Le sue gesta felici da condottiere nella campagna del 1859 avevano accresciuta a fama di straordinario valore ch’egli aveva recato seco dalle lontane prove nelle guerre dell’America meridionale e cui non avevano scemata le sue sconfitte di Lombardia e di Roma del 1848 e 49. La mirabile spedizione nell’Italia meridionale, che con tanta facilità aveva spazzato via il trono borbonico, era venuta a dargli un’aureola di miracoloso presso il popolo, una confidenza e un’esaltazione di sé stesso, da fargli credere pos­sibile, giusto, assennato tutto quello ch’egli pensasse e che volesse; e torbidi ingegni o volontà irrequiete che gli si eran messi dintorno riuscivano troppo facilmente a persuadergli di volere quello che a loro piaceva. In lui stava rivolta l’attenzione universale, in lui la speranza di tutti, la sua parola era verbo di Messia; n’era offuscata la dignità regia, scemata l’autorità del governo costituito, egli s’atteggiava ad autorità indipendente, uguale alla monarchica, superiore alla costituzionale.

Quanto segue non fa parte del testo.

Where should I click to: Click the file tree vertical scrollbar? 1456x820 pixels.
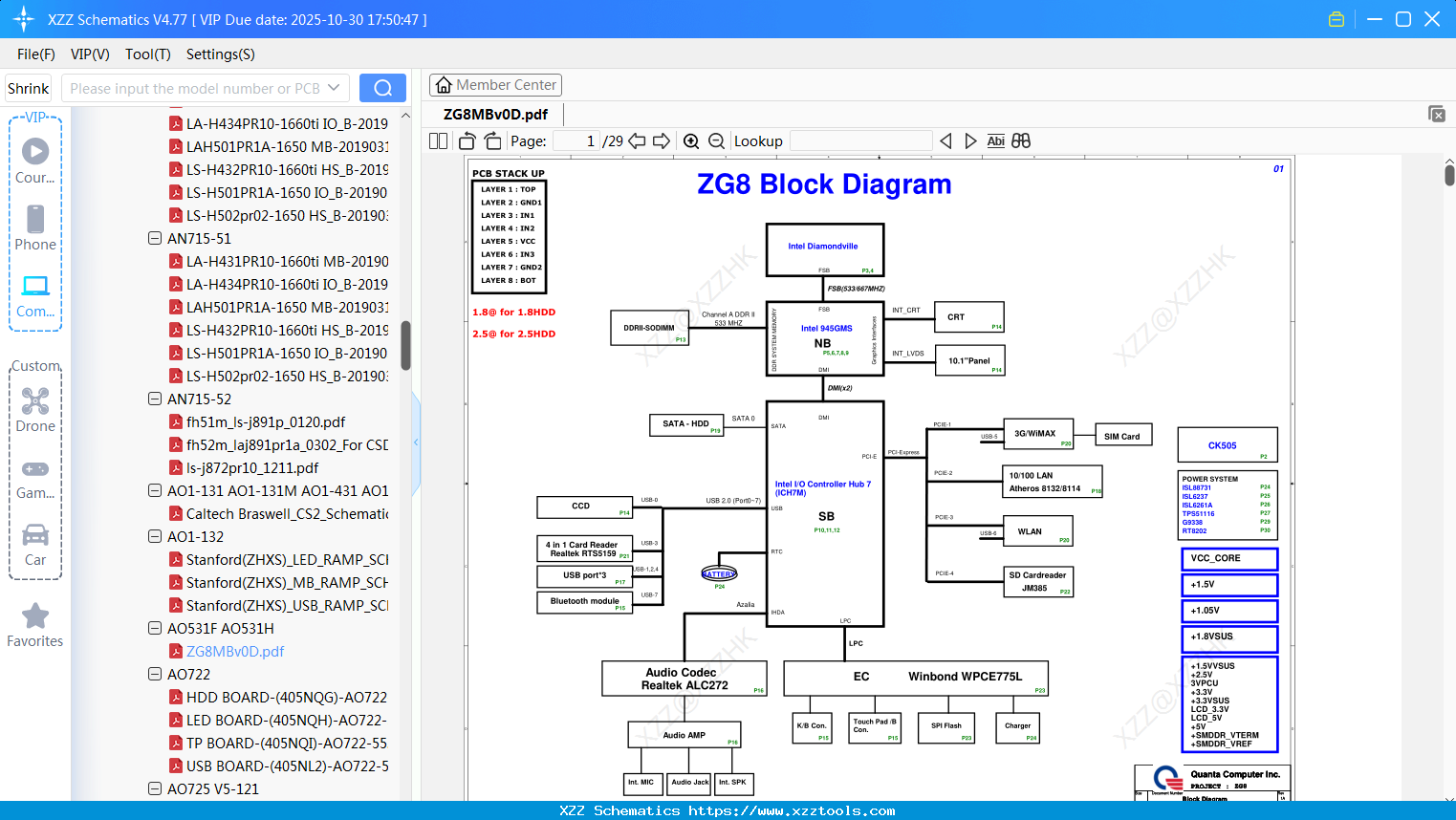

Scorreva le città esaltando i popoli, chiamandoli a nuove prove all’infuori dell’azione governativa, dichiarando e tentando l’armamento delle tur­be, acclamato, portato in trionfo, salutato salvatore d’Italia e quasi diremmo semidio. La monarchia cominciava a diffidarne, ne impermaliva, lo temeva, ma non avendo né forza né coraggio da rimetterlo a posto, lo accarezzava; i repubblicani speravano poterlo far agire a loro vantaggio, e Mazzini confidava che per lui sarebbe avvenuto il trionfo della rivoluzione e la costituzione nuova dell’Italia col popolo e pel popolo. Egli, minore della sua popolarità, al disotto della strepitosa grandezza della sua fama, non doveva esser nulla né per gli uni, né per gli altri, né per sé stesso, che pure pretendeva far tutta una parte da sé, e non voleva consentire a questi né a quelli.[1]


[1] Estratto da: VINCENZO GIANNONE, La Garibaldite, Aleliographic editore, Scafati 2020.